▶ [ZIEL A]: Gib alle Stellen aus dem Forumsbeitrag über den Umstieg vom Walken zum Laufen an, die in runden Klammern stehen.

-------- TEXTABSCHNITT

Vom Walker zum Läufer??
Verfasst: 09.08.2004, 18:57
Vorwarnung: Ein langer Bericht!!
Noch im vorigen Jahr waren Läufer und Walker für mich (56J, 172cm, ehemals 92kg) nicht ganz gescheite Menschen, die mit ihrer Zeit doch wahrhaftig sinnvolleres anfangen könnten, als durch die Gegend zu rennen. Weil mein Gewicht seit Jahren langsam und unerbittlich stetig in die Höhe gegangen ist, musste etwas geschehen. Das Prinzip der negativen Energiebilanz zum Abnehmen hatte mich überzeugt – weniger Kalorien zu sich nehmen oder mehr verbrauchen als benötigt heißt es. Weil ich gerne esse, musste Alternative zwei herhalten.
Nachdem ich mich vor einigen Wochen als Nordic-Walker mit gelegentlichen Laufeinlagen vorgestellt hatte, möchte ich nun auch mal von meiner derzeitigen Entwicklung (als bisher völlig unsportlicher Mensch) berichten. Nebenbei, das Gewicht ist doch durch Ernährungsumstellung in den letzten eineinhalb Jahren bei etwas über 70 kg angekommen.
In unserem nordhessischem Bergland gibt es sehr schöne Waldwege, überwiegend geschottert und fast menschenleer. Allerdings steht immer irgend ein Berg im Weg.
Ich habe sicher keinen olympiareifen Eindruck gemacht, als ich anfangs keuchend diese Wege mit, für mich, sehr hohem Tempo gegangen bin. Das menschenleere an unserer Gegend kam mir deshalb sehr entgegen. Bereits nach wenigen Wochen ließ aber schon das Keuchen nach und die Strecken durften ruhig anstrengender werden, was mich sehr befremdete. Zunehmend regte sich der Wunsch, mehr zu leisten. Bestätigt wurde das durch meine Pulsuhr, die recht geringe Durchschnittswerte anzeigte. So war es anscheinend möglich, die Laufeinlagen zu steigern und damit das Gefühl zu bekommen, den Körper mehr gefordert zu haben. Das vielzitierte „auf den Körper hören“ macht mir irgendwie Probleme. (Da ist mein Tinnitus anscheinend zu laut und genau auf dieser Welle.)

----------------
-------- BEREITGESTELLTE DATEN

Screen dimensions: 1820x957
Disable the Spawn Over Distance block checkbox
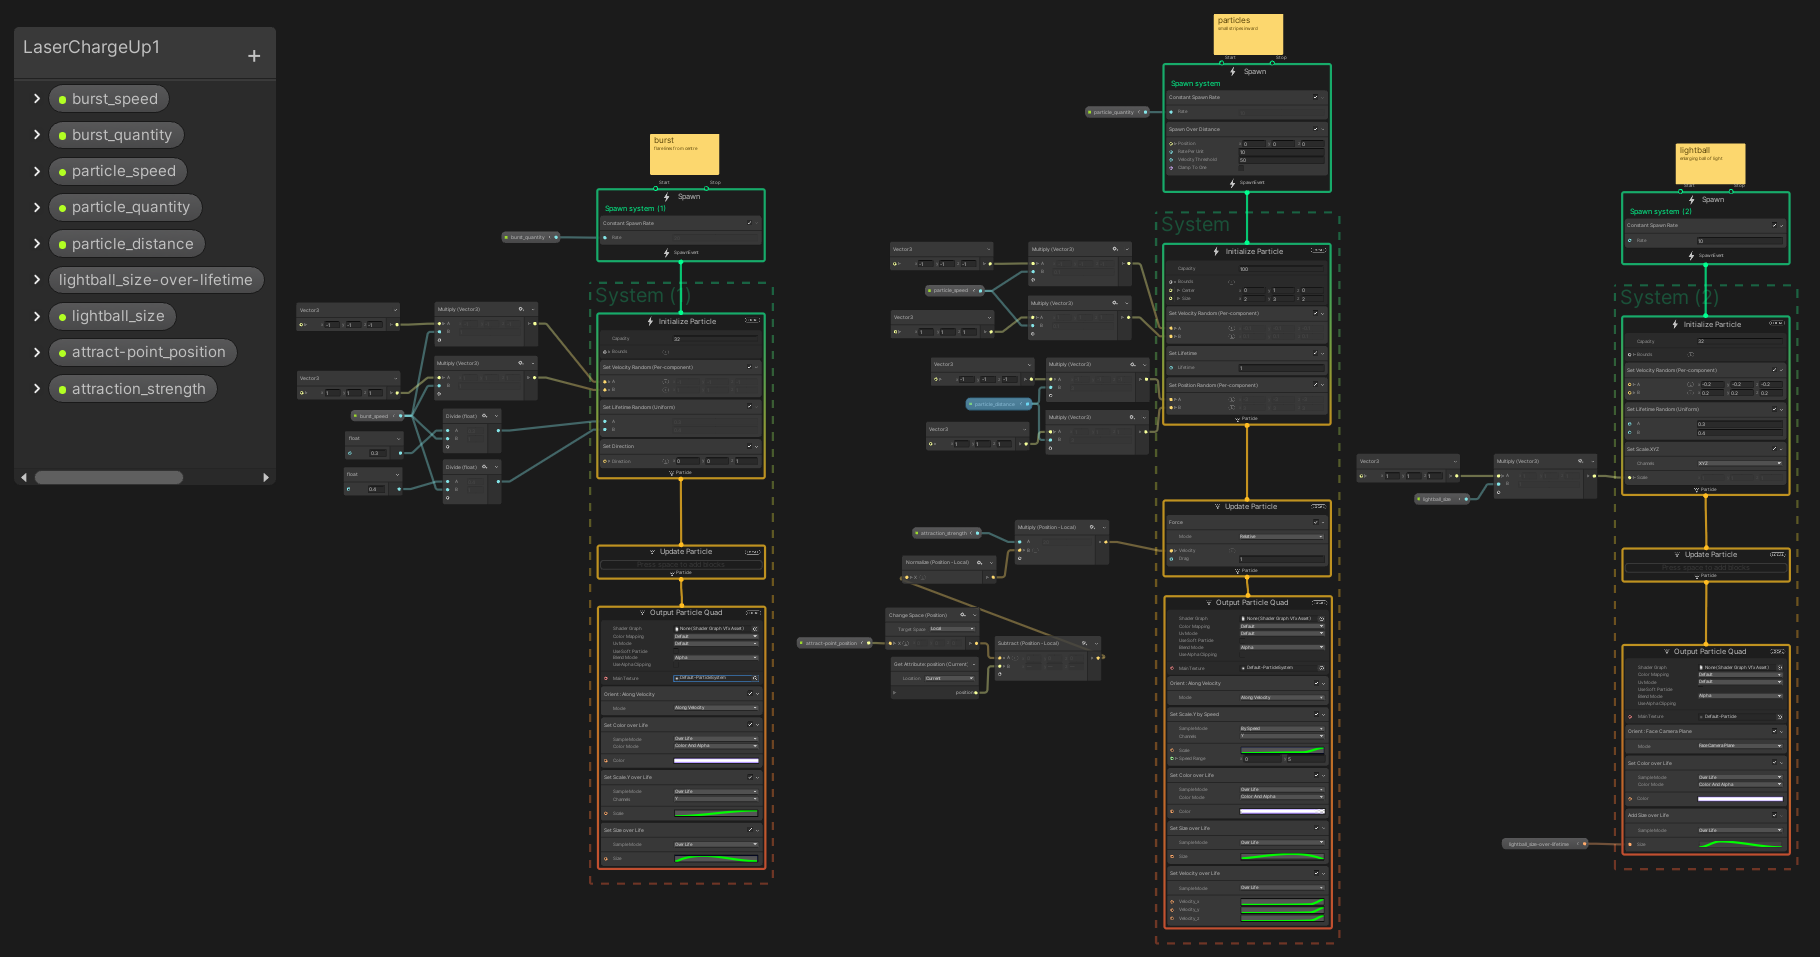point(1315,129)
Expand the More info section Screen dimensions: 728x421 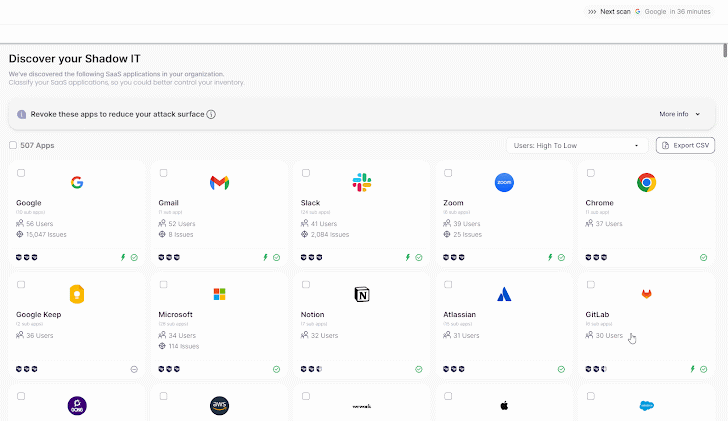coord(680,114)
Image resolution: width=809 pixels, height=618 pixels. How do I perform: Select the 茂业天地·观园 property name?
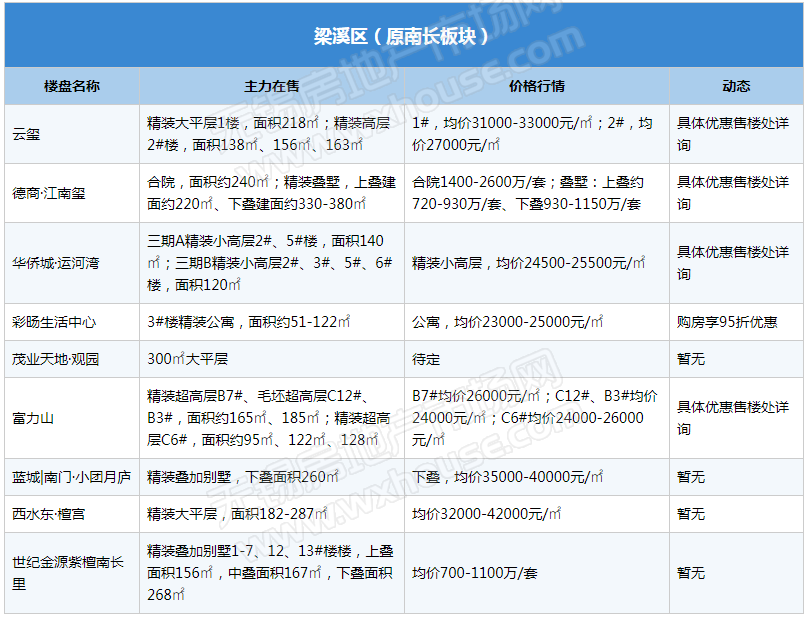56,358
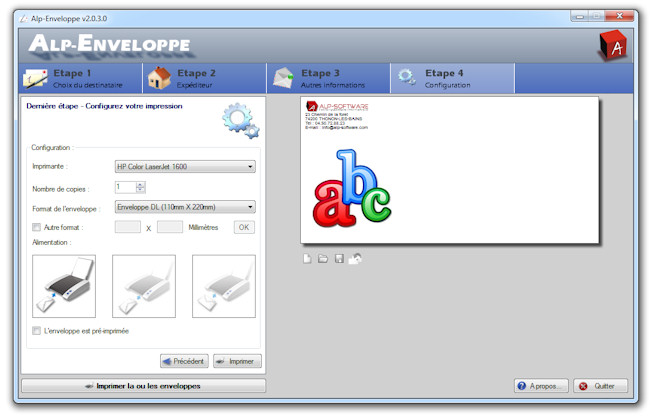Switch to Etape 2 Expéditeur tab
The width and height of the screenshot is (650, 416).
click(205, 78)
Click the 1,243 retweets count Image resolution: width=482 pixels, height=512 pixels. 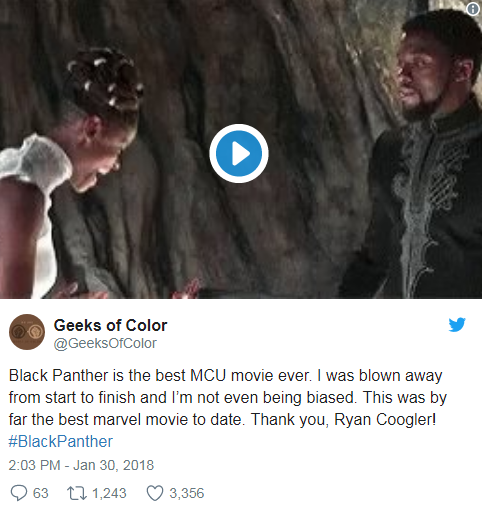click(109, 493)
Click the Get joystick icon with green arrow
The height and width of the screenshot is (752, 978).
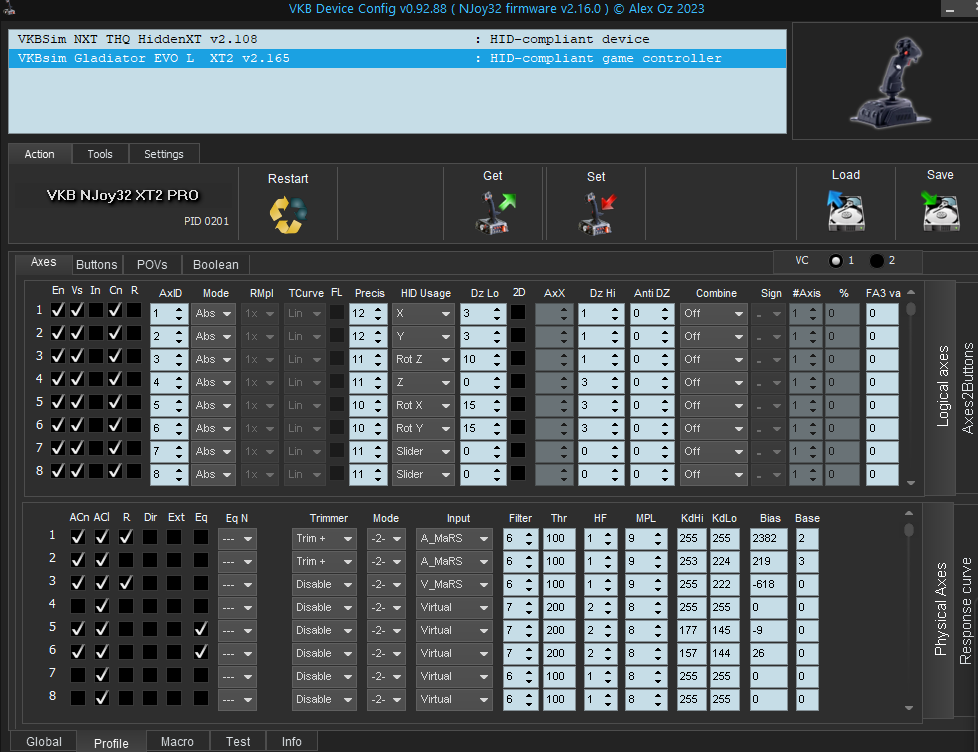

----------------
-------- BEREITGESTELLTE DATEN

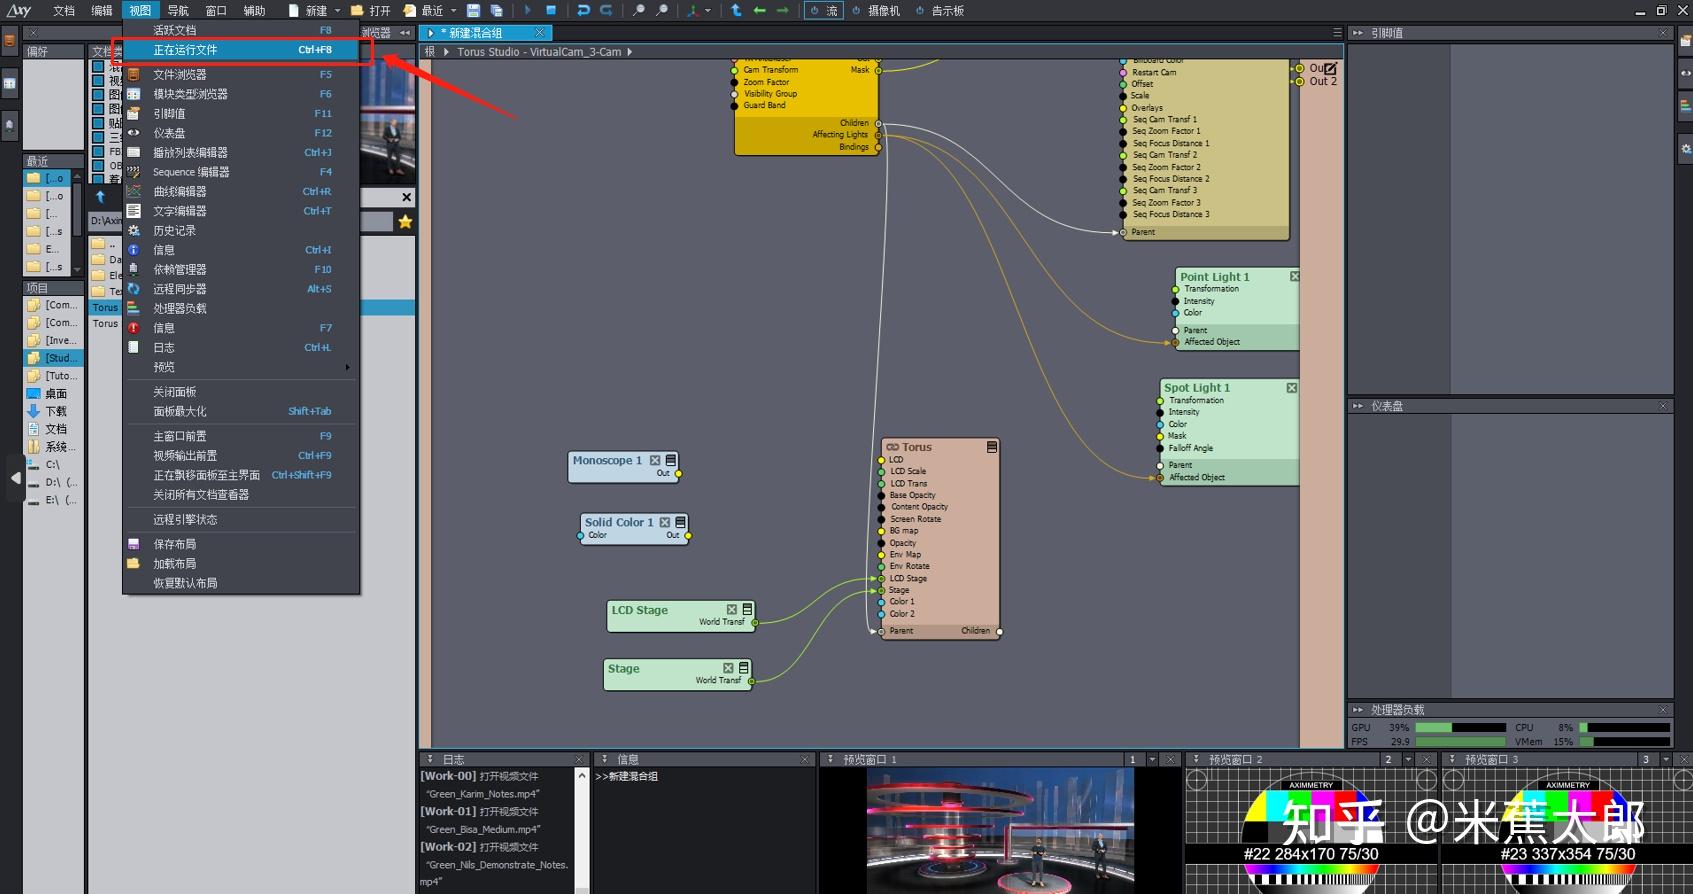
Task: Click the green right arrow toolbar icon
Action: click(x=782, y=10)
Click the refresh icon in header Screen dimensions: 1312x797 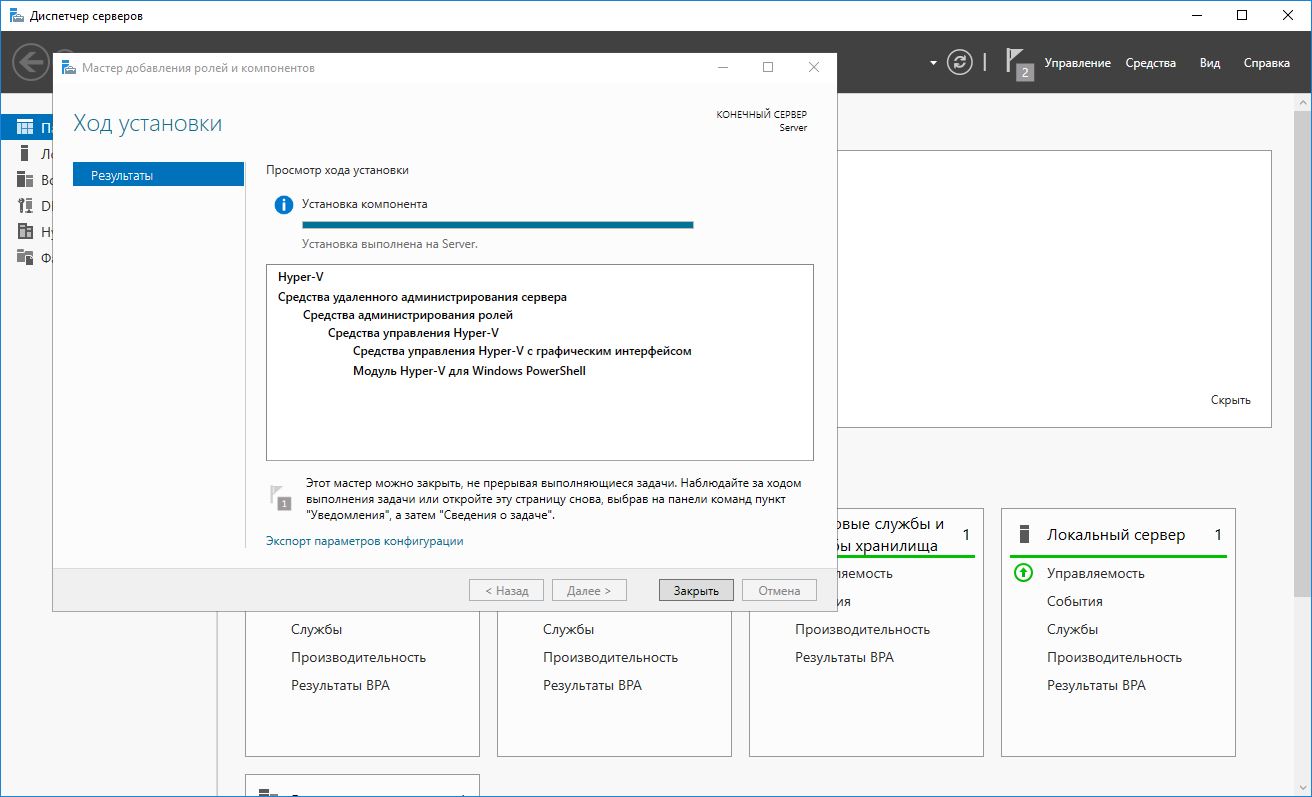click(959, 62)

----------------

▶ [ZIEL B]: Kopiere aus den Datensätzen den Abschnitt von der Zeile mit „Click the Get joystick icon with green arrow“ bis einschließlich der Zeile mit „The height and“ unverändert.

▶ [KORREKTE AUSGABE A]:
- 56J, 172cm, ehemals 92kg
- als bisher völlig unsportlicher Mensch
- Da ist mein Tinnitus anscheinend zu laut und genau auf dieser Welle.

▶ [KORREKTE AUSGABE B]:
Click the Get joystick icon with green arrow
The height and width of the screenshot is (752, 978).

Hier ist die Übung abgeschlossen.